Peccato che fra le peggiori sotto ogni punto di vista  –  tranne l’ultimo, che è tuttavia il meno concreto del pacchetto  –  ci sia una delle applicazioni più utilizzate del mondo: il programma di messaggistica WhatsApp, che viaggia spedito verso il miliardo di utenti. Controllata da Facebook (che invece se la cava piuttosto bene con quattro stellette su cinque categorie) il software non soddisfa nessuno dei criteri presi in esame. Neanche quelli basilari, raccolti appunto nella prima macrocategoria e all’interno della quale rientra anche la pubblicazione periodica di un rapporto sulla trasparenza. In sostanza, WhatsApp è il fronte che più di tutti, nell’ecosistema degli strumenti digitali più popolati, lascia la possibilità ai governi e alle loro emanazioni digitali di ficcare il naso negli affari degli utenti.

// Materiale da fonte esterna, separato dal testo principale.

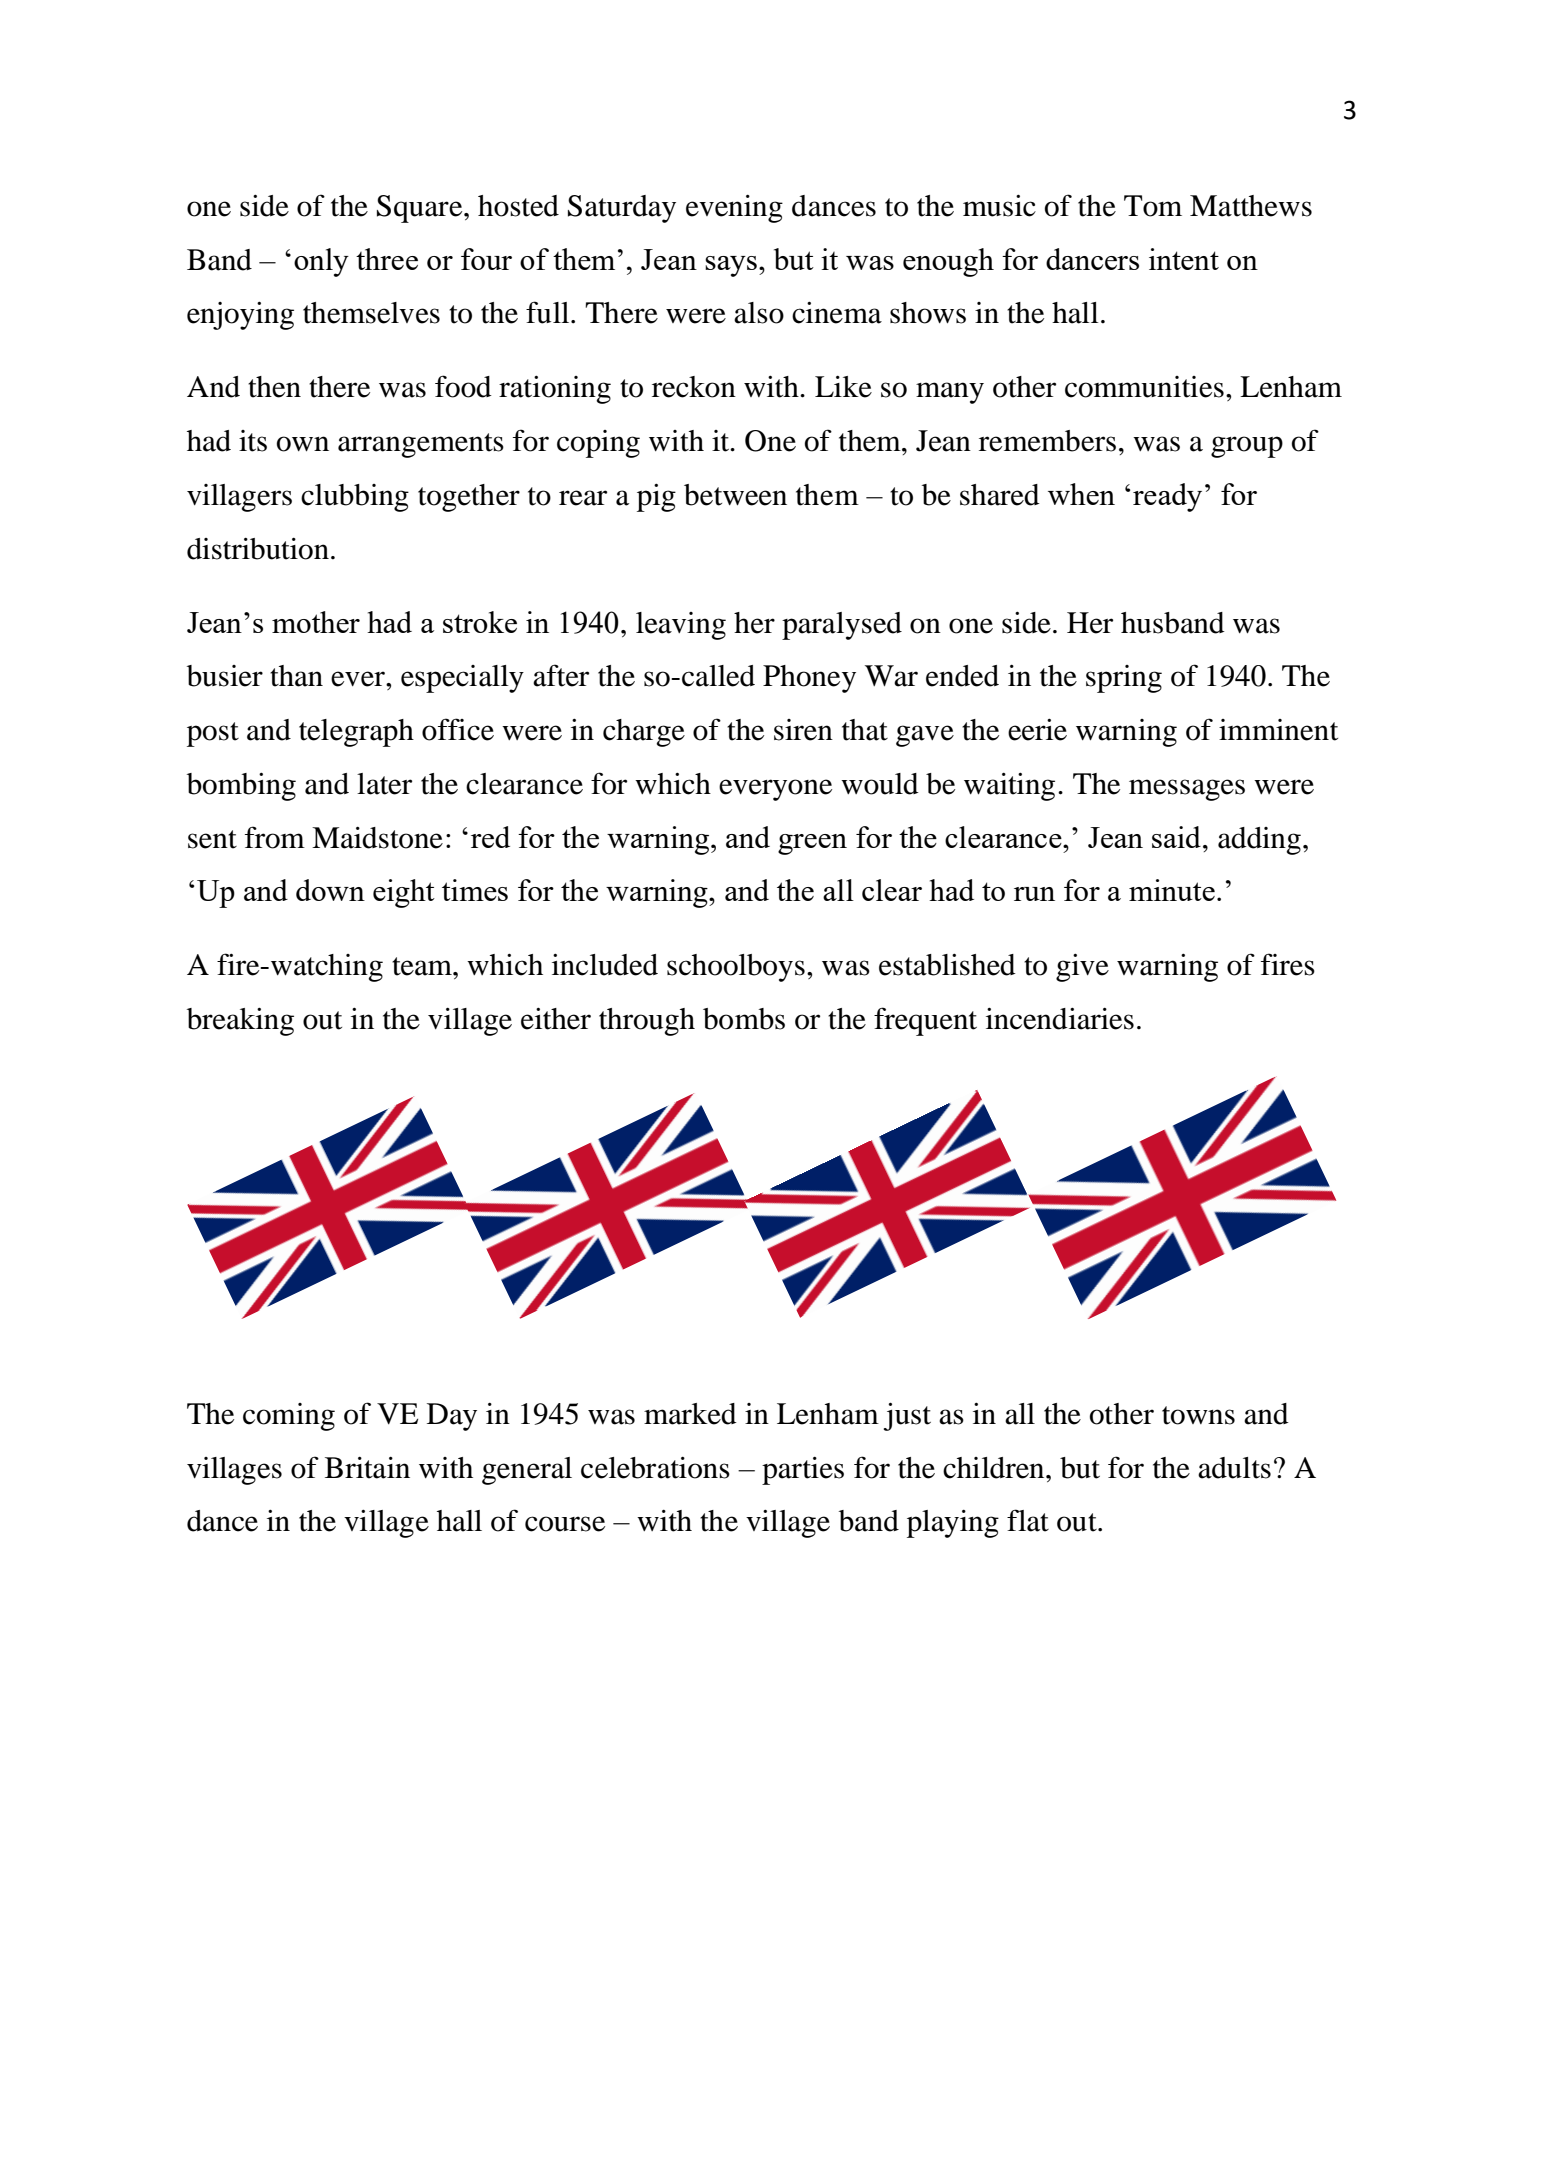  What do you see at coordinates (803, 1471) in the screenshot?
I see `parties` at bounding box center [803, 1471].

Fra le prime della classe (cinque su cinque) spiccano Apple, Adobe, Sonic. net, Wikimedia, WordPress e Yahoo! In seconda fascia (tre-quattro stelle su cinque) figurano fra le altre Twitter  –  che cade sul punto che riguarda l’informazione preventiva o almeno contemporanea agli utenti sulle richieste di rimozione e acquisizione delle autorità  –  Pinterest, Slack, Reddit, Snapchat, la già citata Facebook, Comcast, Tumblr, Linkedin, Microsoft, Google (solo tre per Big G, male anche sui tempi di conservazione delle informazioni) e Amazon. Sono invece rimandate al prossimo anno (una o due stellette) At&t e Verizon. Oltre, ovviamente, a WhatsApp.

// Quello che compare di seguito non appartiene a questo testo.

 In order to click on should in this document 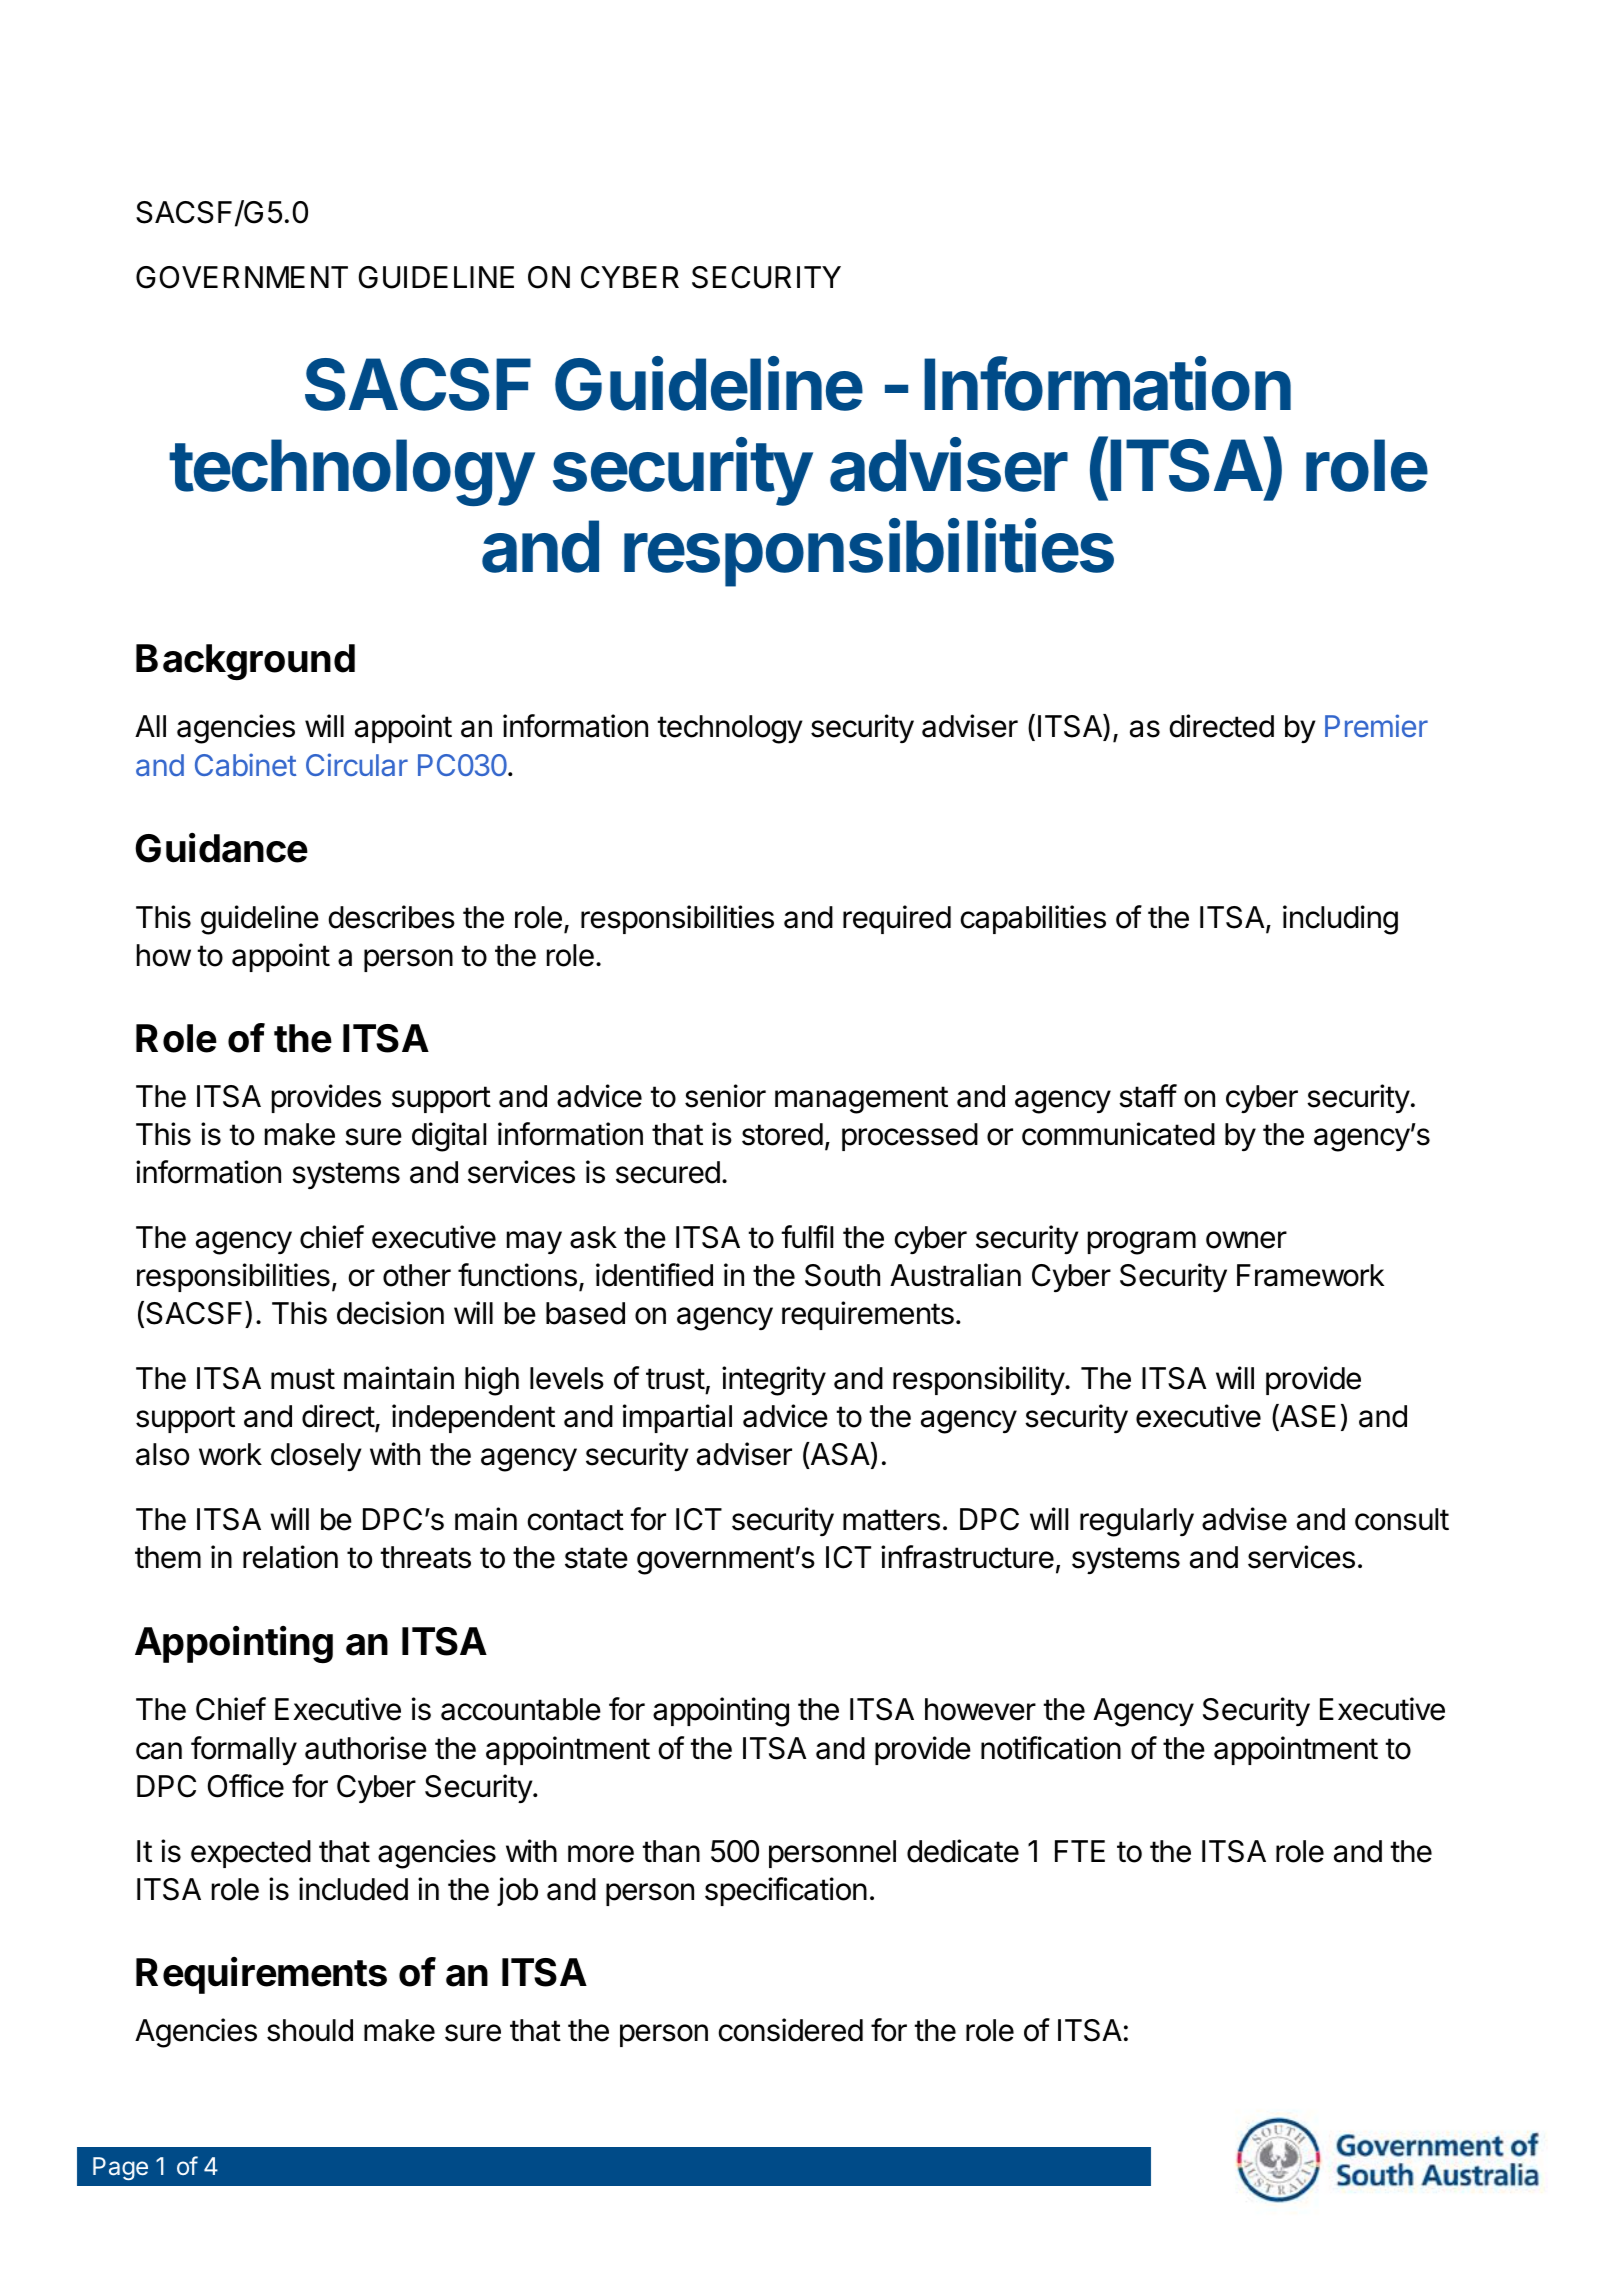, I will do `click(310, 2030)`.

È vero che è il primo anno in cui l’applicazione guidata da Jan Koum viene inclusa nell’analisi della ong. Ciononostante, la fondazione sostiene di aver fornito al gruppo tempo più che sufficiente, cioè un anno intero, per presentarsi al meglio all’appuntamento primaverile con le pagelle. Un’accortezza inutile: “WhatsApp dovrebbe richiedere ufficialmente un mandato prima di rivelare i contenuti dei suoi utenti  –  raccomandano dalla Eff  –  dovrebbe pubblicare un regolamento dedicato al rapporto con le autorità e un report di trasparenza, informare più efficacemente gli utenti sulle richieste dei governi e rivelare le sue strategie di memorizzazione dei dati”.